The Straits Times Index drifted continuously lower week-on-week, ending at 3,208 on May 12, down 58 points on the week. After a minor rebound, four black candles appeared during May 8-12. ADX drifted lower and broke below 15, an indication of a market that lacks a trend, and by the same token volatility. Yet, the STI is able to drift lower because the directional indicators are negatively placed.
Short term RSI is at the 30 line which represents an increasingly oversold stance, and after weeks of procrastinating, quarterly momentum has definitively broken below its equilibirum line. Concomitantly, the STI fell below its 200-day moving average at 3,239 that was attempting to act as a support. As a result, support is next at the mid-March closing lows of 3,129 and 3,130. It appears that RSI and quarterly momentum can move to lower levels before they are able to rebound.

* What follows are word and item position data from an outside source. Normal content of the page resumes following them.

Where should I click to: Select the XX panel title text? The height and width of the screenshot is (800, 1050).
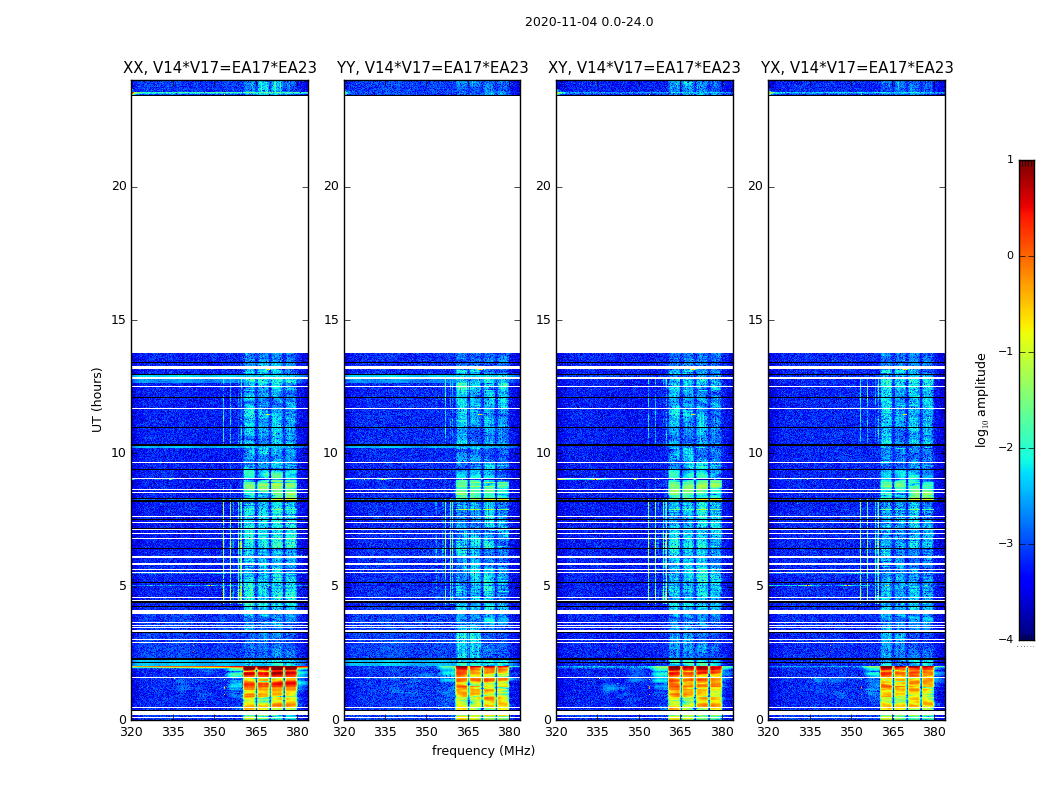(219, 68)
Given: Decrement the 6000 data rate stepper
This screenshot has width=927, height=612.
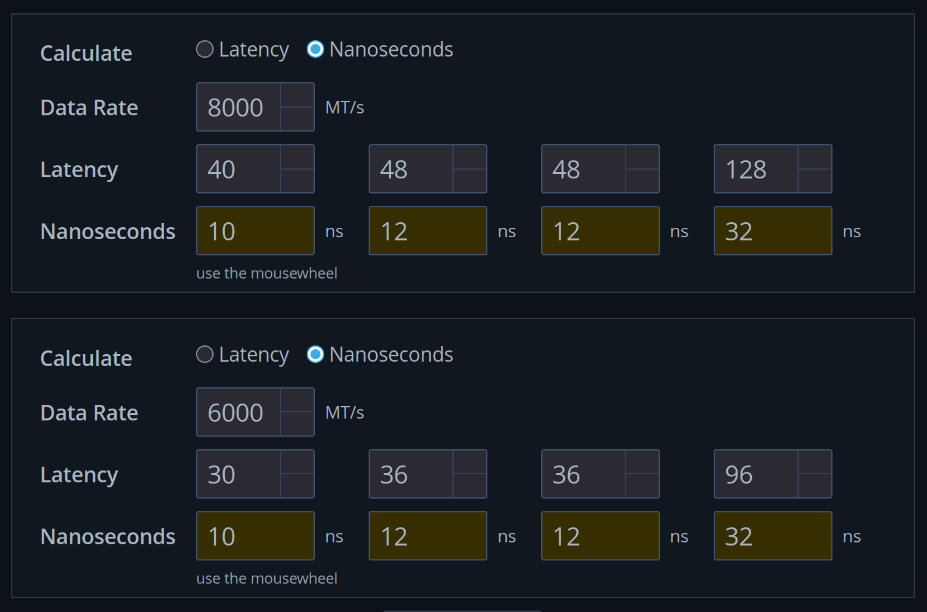Looking at the screenshot, I should coord(297,424).
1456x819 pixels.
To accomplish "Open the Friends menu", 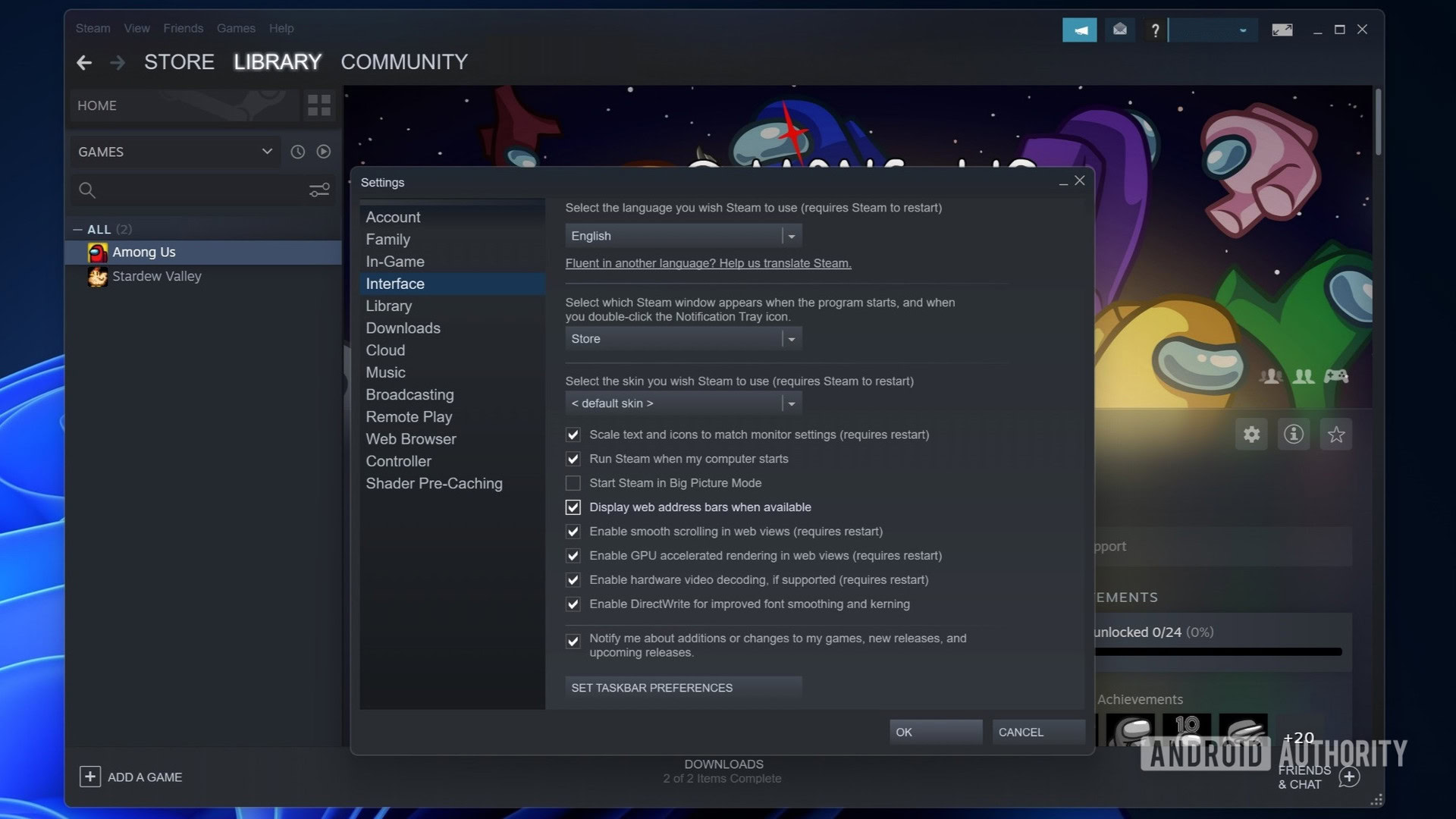I will pyautogui.click(x=183, y=28).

In the meantime, risk-free rates are moving lower. The 10-year US Treasury yield moved below 3.40% on May 11 before rebounding to 3.41%. The chart of the 10-year yield shows it staying below its moving averages. Support/ breakdown stays at 3.40%. The 2-year Treasury yield has fallen below 4%, and is tracking lower at 3.93%. Interestingly, it did not rebound when the 10-year yield rebounded. Could the yield spread between 2- and 10-year Treasury yields narrow? Will the inversion right itself?
If such a trend materialises in the next 6-7 months, the US could escape a recession.